In 2013, U.C. Berkeley paleontologist Charles Marshall published a critique of Darwin’s Doubt in the journal Science that Stephen Meyer considered the first critical review to actually address the main argument in the book: the inability of standard evolutionary mechanisms to explain the origin of morphological novelty in the Cambrian period. Meyer wrote a four-chapter response to Marshall in the follow-up book,  Debating Darwin’s Doubt (2015).

Late last year, Marshall wrote an article in Science (November 29, 2017) called “A tip of the hat to evolutionary change,” in which he reviewed another paper in the same issue that claims to reveal “an unexpectedly simple pattern of driver action in peak evolutionary success.” That paper by Žliobaitė et al concludes from the fossil record of herbivorous mammals that species rise toward success and decline toward extinction in a “hat shape” graph (thus his title).  In passing, Marshall admits that “one of the challenges of studying evolution … is the hierarchical structure of the evolutionary process.” What drives innovation: abiotic (environmental) processes or biotic processes, like competition? How do they work together? How simple is the rise to “evolutionary success”?

Though only peripherally related to evolutionary processes in the Cambrian explosion, Marshall’s article shows what he thinks these days about the origin of biological novelty. Old-fashioned Darwinian competition is a driver of extinction, he agrees, but what drives innovation?

The results of Žliobaitė and colleagues’ work also provide insight into the drivers of evolutionary innovation. The authors’ data for North America and Europe show that, although both biotic and abiotic factors contribute roughly equally to genus origination rates, neither contribution is statistically significant. As the authors note, this provides evidence that evolutionary innovation is not driven by biotic or abiotic external changes. Instead, the data support the idea that evolutionary innovation is influenced by intrinsic factors — the less-predictable origin of the ‘right’ variants at the right time, able to exploit either existing or new resources.

This statement indicates that nothing much has changed in his thinking. It appears Marshall still has no better tool for innovation than lucky mutations that just happen to arrive at the right time to be exploited.
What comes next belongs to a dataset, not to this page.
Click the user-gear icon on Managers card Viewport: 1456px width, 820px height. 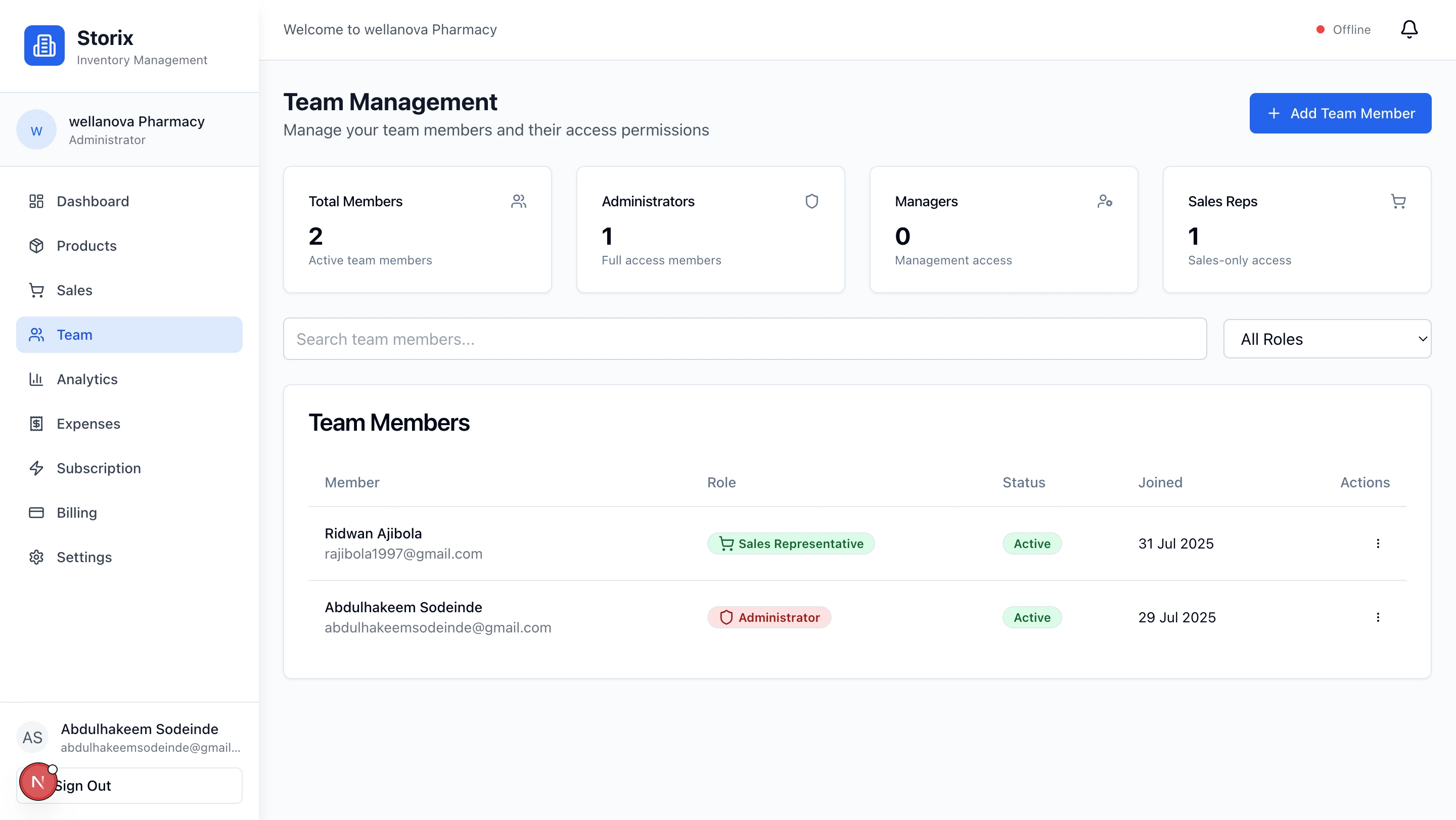[1105, 201]
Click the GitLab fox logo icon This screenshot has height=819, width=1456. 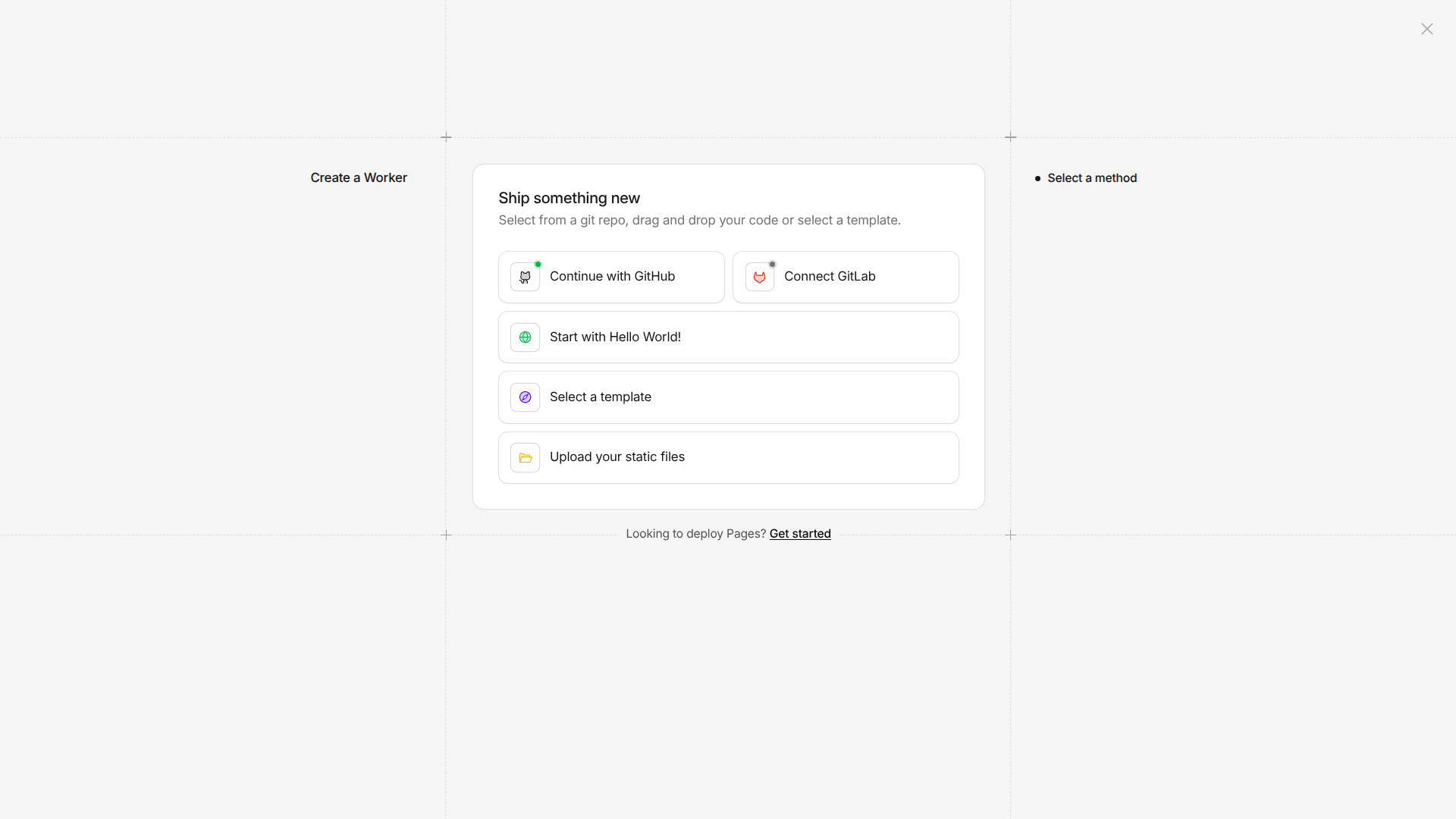pos(759,278)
How this solution can possibly address the “hierarchical structure of the evolutionary process” leading to body plans with hierarchical levels of morphological innovation seems lost in academic jargon and generalizations.

The Greenland fossils are observational facts. Graham Budd’s team in that cold, remote, northern wasteland could look at those cold, hard facts under a microscope, seeing complexity that shouldn’t be there by any unguided natural process. If Charles Marshall had a better mechanism for innovation than sheer dumb luck, he has had years to announce it. Until and unless he does, Meyer’s thesis remains unchallenged: only intelligent design can account for the functional hierarchical organization revealed by the Cambrian animals.